The legislation also required that the planning process go beyond linking K-12 and postsecondary information and include a broader array of data. It clarified that social service, health, and workforce agencies should participate in the planning process and identified research questions related to early learning, financial aid, and employment outcomes.
Finally, the legislation stated the data system must address ways that students would also benefit, such as by exchanging electronic transcripts to support college application processes. This helped to expand the list of potential users and their needs (see the Purpose and Vision section), which in turn led to the inclusion of college and career planning tools and support for accessing social services, in addition to transcripts.
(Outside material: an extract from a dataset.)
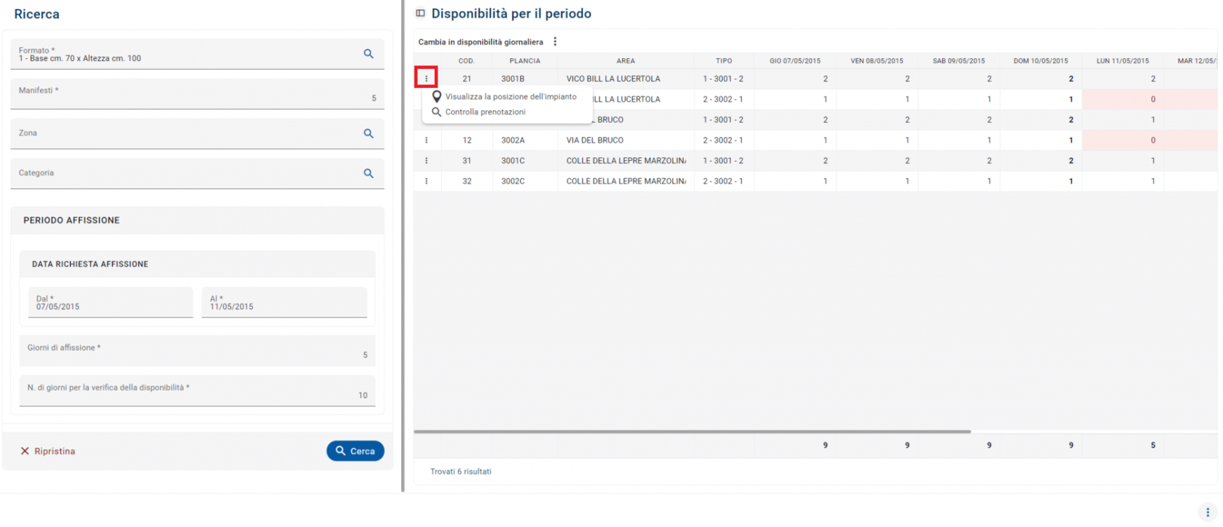Focus the Manifesti input field
Image resolution: width=1223 pixels, height=527 pixels.
click(x=197, y=95)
Framing the legislation this way ensured that the system would be useful to a wide range of audiences, and that these users were at the center of the system’s design process.
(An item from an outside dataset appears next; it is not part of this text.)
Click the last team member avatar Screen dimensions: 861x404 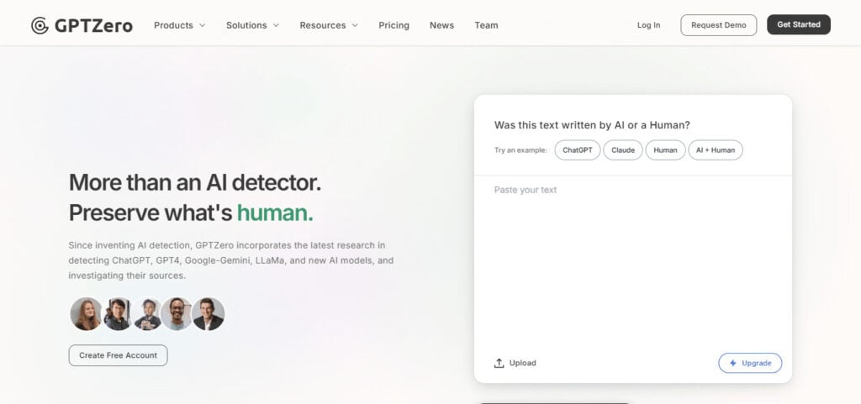tap(209, 313)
You can consider whether a similar approach will be useful for your state, and which requirements are most relevant for your state’s needs.
Establish legislated expectations for implementation
To help ensure the longevity of California’s intersegmental data system, a second piece of legislation was authored by the Department of Finance that spelled out data system requirements, in alignment with recommendations from the planning process. The list below summarizes some of the key requirements.
- Establish roles and responsibilities, including:
- membership, terms, and responsibilities of the governing board
- focus and terms of two advisory boards
- responsibilities of the entity managing the data
- Set the terms for providing information for the analytical data set, including requiring data providers to:
- sign a legal agreement that governs data sharing terms
- contribute data once per year, based on data elements specified in a legal agreement
- adopt and adjust as necessary a data dictionary, data standards, and security protocols to ensure interoperability between the data system, the source data, and other state data systems using the same source data
- ensure source data is of the highest quality before submitting the data and conduct data quality audits
- approve data requests in the public interest, meaning that the analysis will enable parents, educators, health and human services providers, researchers, and policymakers to provide appropriate interventions and supports to address disparities in opportunities and improve outcomes for all students
- Emphasize the need for community input including:
- Requirements that governing board members, advisory board members, and managing entity employees consider and respond to stakeholder input
- Ensuring the continued use of a user-centered design approach
- Clarify how other products of the data system, such as tools to support college, career, and financial aid planning and applications, should be leveraged to address state priorities, such as:
- Promoting the use of free tools
- Streamlining the college and financial aid application process
- Supporting high school counselors to monitor progress on completing applications
- Enabling electronic exchanges of transcripts to support college admissions and advising
- Supporting data cleanup
You can consider whether a similar approach will be useful for your state, and which aspects are most relevant for your state’s needs.